# Dask Overview

Dask is a flexible library for parallel computing in Python that makes scaling out your workflow smooth and simple. On the CPU, Dask uses Pandas (NumPy) to execute operations in parallel on DataFrame (array) partitions.

Dask-cuDF extends Dask where necessary to allow its DataFrame partitions to be processed by cuDF GPU DataFrames as opposed to Pandas DataFrames. For instance, when you call dask_cudf.read_csv(…), your cluster’s GPUs do the work of parsing the CSV file(s) with underlying cudf.read_csv(). Dask also supports array based workflows using CuPy.

## When to use Dask
If your workflow is fast enough on a single GPU or your data comfortably fits in memory on a single GPU, you would want to use cuDF or CuPy. If you want to distribute your workflow across multiple GPUs, have more data than you can fit in memory on a single GPU, or want to analyze data spread across many files at once, you would want to use Dask.

One additional benefit Dask provides is that it lets us easily spill data between device and host memory. This can be very useful when we need to do work that would otherwise cause out of memory errors.

In this brief notebook, you'll walk through an example of using Dask on a single GPU. Because we're using Dask, the same code in this notebook would work on two, eight, 16, or 100s of GPUs.

# Creating a Local Cluster

The easiest way to scale workflows on a single node is to use the `LocalCUDACluster` API. This lets us create a GPU cluster, using one worker per GPU by default.

In this case, we'll pass the following arguments. 

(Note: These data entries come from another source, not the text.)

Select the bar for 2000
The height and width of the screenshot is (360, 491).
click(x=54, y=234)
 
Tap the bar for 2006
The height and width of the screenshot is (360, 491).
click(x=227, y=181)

- `CUDA_VISIBLE_DEVICES`, to limit our cluster to a single GPU (for demonstration purposes).
- `device_memory_limit`, to illustrate how we can spill data between GPU and CPU memory. Artificial memory limits like this reduce our performance if we don't actually need them, but can let us accomplish much larger tasks when we do.
- `rmm_pool_size`, to use the RAPIDS Memory Manager to allocate one big chunk of memory upfront rather than having our operations call `cudaMalloc` all the time under the hood. This improves performance, and is generally a best practice.

In [1]:
from dask.distributed import Client, fire_and_forget, wait
from dask_cuda import LocalCUDACluster
from dask.utils import parse_bytes
import dask


cluster = LocalCUDACluster(
    CUDA_VISIBLE_DEVICES="0,1",
    device_memory_limit=parse_bytes("4GB"),
    rmm_pool_size=parse_bytes("8GB"),
)    

client = Client(cluster)
client

0,1
Client  Scheduler: tcp://127.0.0.1:39763  Dashboard: http://127.0.0.1:8787/status,Cluster  Workers: 2  Cores: 2  Memory: 1.62 TB


Click the **Dashboard** link above to view your Dask dashboard. 

## cuDF DataFrames to Dask DataFrames

Dask lets scale our cuDF workflows. We'll walk through a couple of examples below, and then also highlight how Dask lets us spill data from GPU to CPU memory.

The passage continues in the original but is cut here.